Providing consumers with more information is a good idea. I'm fine with performing tests and requiring companies to provide prospective buyers with that information. But requiring disclosure without regulating/prohibiting the sale of the product still allows for what I think most would call a "truly free market."
If using MS's software may brick your neighbor's PC, go ahead and hold MS to the fire. If using MS's software may brick your own computer, require testing and a warning label. But the kind of guarantees the OP seems to want to require would override consumer preferences in a way that would cripple the software industry.
Like this ?:
https://blog.mozilla.org/blog/2013/04/03/mozilla-and-samsung-collaborate-on-next-generation-web-browser-engine/
New things are always on the horizon
You know what else keeps fuel efficiency low? Big engines. Consumers have demanded them instead of efficient vehicles in part because we make driving artificially cheap by subsidizing road construction with more funds than we take in from gas taxes. Consumers are typically horrible at acting rationally in their own self interest and are far more likely to act on emotion and misinformation, although I don't think the government should necessarily take the nanny role in those situations.
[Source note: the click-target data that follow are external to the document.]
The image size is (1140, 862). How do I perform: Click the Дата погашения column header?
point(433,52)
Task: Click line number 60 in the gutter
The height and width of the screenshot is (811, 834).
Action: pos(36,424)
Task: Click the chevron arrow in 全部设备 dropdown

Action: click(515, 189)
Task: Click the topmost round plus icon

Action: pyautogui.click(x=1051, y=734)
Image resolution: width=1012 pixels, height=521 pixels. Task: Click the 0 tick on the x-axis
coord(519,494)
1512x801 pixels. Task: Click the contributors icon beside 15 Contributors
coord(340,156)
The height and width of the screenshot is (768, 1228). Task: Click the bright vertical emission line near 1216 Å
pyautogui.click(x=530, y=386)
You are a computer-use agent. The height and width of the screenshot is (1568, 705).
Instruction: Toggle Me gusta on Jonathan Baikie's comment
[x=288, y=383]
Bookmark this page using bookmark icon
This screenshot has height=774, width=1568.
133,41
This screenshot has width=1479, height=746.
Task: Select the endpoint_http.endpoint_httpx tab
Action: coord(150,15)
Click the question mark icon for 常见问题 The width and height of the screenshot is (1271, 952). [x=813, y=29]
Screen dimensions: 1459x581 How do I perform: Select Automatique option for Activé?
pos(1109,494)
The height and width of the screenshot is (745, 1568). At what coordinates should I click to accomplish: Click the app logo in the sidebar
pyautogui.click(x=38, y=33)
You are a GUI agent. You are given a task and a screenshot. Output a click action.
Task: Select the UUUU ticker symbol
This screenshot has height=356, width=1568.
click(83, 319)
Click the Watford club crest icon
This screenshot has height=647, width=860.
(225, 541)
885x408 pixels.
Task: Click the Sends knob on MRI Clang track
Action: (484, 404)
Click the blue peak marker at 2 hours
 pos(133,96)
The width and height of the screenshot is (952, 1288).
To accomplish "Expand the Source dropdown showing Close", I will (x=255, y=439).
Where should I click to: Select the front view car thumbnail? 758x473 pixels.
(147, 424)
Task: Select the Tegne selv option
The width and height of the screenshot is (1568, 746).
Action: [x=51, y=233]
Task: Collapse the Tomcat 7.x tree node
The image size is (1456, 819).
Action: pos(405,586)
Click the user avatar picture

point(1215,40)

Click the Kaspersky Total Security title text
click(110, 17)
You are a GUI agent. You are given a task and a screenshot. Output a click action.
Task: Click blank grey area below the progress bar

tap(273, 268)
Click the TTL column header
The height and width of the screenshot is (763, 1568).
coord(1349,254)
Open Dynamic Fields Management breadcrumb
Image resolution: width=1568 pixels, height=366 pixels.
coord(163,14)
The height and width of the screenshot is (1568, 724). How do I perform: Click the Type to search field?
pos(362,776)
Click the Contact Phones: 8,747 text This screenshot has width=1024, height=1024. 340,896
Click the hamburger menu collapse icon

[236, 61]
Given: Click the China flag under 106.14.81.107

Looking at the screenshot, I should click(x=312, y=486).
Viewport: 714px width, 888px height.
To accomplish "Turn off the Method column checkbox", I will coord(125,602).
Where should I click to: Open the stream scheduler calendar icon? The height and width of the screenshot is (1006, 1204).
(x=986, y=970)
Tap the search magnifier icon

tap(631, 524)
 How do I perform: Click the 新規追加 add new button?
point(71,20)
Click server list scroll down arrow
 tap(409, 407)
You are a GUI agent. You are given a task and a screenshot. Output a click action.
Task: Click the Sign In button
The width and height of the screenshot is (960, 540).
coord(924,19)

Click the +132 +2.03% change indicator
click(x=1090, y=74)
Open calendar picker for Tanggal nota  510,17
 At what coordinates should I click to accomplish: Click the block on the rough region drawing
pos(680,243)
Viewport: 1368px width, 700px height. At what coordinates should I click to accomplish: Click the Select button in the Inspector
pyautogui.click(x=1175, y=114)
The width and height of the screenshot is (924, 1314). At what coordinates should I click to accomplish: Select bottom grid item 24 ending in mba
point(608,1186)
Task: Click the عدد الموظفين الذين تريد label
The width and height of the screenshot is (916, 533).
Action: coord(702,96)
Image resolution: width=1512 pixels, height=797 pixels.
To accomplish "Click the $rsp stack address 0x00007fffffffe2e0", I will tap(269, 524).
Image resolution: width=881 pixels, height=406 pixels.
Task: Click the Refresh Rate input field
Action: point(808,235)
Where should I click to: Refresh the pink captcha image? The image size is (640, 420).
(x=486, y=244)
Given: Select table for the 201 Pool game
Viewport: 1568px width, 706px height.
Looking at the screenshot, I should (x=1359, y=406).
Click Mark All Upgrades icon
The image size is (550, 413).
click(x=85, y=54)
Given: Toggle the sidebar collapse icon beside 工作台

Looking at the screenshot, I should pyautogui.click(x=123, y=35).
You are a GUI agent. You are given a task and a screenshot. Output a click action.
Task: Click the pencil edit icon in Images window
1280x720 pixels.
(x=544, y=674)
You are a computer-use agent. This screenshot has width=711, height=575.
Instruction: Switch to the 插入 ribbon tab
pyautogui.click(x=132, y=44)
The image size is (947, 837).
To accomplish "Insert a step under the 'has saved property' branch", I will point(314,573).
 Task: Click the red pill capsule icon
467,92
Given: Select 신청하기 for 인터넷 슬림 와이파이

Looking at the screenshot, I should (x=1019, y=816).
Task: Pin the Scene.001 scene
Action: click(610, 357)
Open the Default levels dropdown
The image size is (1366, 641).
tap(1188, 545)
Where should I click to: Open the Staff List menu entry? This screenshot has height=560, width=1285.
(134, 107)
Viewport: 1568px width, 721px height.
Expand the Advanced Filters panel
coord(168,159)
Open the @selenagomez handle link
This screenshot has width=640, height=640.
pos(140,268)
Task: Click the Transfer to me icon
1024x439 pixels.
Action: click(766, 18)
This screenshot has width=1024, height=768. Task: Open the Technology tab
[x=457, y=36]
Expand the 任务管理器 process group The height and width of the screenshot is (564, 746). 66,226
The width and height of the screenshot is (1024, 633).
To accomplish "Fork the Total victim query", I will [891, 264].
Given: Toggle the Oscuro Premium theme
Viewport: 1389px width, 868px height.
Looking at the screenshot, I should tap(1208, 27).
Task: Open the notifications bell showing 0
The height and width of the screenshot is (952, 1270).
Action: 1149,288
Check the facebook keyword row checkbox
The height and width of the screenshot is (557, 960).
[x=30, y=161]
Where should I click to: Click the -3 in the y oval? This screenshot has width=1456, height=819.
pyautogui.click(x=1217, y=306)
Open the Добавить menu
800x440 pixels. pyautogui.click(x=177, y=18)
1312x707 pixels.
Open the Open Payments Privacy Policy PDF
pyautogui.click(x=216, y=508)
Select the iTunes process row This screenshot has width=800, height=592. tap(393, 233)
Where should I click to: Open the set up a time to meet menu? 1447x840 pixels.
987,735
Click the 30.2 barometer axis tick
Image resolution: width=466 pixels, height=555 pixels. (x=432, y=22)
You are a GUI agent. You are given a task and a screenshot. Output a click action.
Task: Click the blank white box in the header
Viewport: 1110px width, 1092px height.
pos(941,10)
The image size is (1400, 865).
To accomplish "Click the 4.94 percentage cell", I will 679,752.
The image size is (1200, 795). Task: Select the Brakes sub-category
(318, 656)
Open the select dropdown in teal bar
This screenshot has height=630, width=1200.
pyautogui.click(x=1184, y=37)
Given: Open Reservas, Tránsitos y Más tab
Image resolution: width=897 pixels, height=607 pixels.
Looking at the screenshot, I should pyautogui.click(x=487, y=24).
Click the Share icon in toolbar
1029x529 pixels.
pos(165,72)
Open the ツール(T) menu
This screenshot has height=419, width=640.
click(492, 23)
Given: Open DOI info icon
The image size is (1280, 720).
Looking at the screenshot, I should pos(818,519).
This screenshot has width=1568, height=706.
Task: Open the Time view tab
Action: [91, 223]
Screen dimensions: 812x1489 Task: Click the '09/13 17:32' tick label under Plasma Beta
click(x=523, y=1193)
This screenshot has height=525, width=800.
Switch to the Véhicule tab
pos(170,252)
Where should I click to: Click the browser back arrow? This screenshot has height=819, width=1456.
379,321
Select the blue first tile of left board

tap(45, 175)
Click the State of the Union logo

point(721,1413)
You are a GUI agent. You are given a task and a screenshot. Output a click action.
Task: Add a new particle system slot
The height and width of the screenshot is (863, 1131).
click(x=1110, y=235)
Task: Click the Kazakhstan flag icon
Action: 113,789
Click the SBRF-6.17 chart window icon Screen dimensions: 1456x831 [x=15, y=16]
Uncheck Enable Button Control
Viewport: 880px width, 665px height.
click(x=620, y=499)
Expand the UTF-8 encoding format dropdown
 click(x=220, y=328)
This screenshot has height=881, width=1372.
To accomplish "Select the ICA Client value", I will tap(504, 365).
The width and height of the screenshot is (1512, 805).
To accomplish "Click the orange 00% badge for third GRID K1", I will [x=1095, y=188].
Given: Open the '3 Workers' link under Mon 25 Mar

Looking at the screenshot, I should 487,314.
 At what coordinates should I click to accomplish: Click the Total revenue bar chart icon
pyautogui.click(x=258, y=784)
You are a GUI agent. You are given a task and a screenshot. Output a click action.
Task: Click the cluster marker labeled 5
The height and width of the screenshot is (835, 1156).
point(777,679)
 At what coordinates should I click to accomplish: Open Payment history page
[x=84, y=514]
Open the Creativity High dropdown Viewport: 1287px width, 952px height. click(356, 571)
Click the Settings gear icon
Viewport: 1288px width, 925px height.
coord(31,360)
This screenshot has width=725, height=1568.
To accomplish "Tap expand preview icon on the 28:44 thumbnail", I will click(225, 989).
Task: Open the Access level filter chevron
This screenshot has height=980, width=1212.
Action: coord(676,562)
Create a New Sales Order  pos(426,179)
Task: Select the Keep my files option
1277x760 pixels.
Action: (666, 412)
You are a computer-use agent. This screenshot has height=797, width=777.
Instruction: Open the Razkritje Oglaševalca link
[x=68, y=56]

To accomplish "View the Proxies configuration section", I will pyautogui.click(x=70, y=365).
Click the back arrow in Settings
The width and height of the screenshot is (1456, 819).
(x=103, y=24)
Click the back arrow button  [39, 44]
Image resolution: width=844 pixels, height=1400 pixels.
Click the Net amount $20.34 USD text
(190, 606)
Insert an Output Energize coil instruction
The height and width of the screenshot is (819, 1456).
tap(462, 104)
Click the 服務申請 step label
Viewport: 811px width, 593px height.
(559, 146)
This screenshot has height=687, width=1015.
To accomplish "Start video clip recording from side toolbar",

Here I was hoping you were the real one. I'd rather have him around again instead of all these stupid APK troll posts.
The best is the time when the two of them managed to troll each other.
Jesus was all right but his disciples were thick and ordinary. -John Lennon
I've never coded something in Erlang, but I believe Rust tried to copy the idea of message passing from Erlang.
I think message passing allows you to copy the data, which would mean you might not need to deal with cache coherence issues.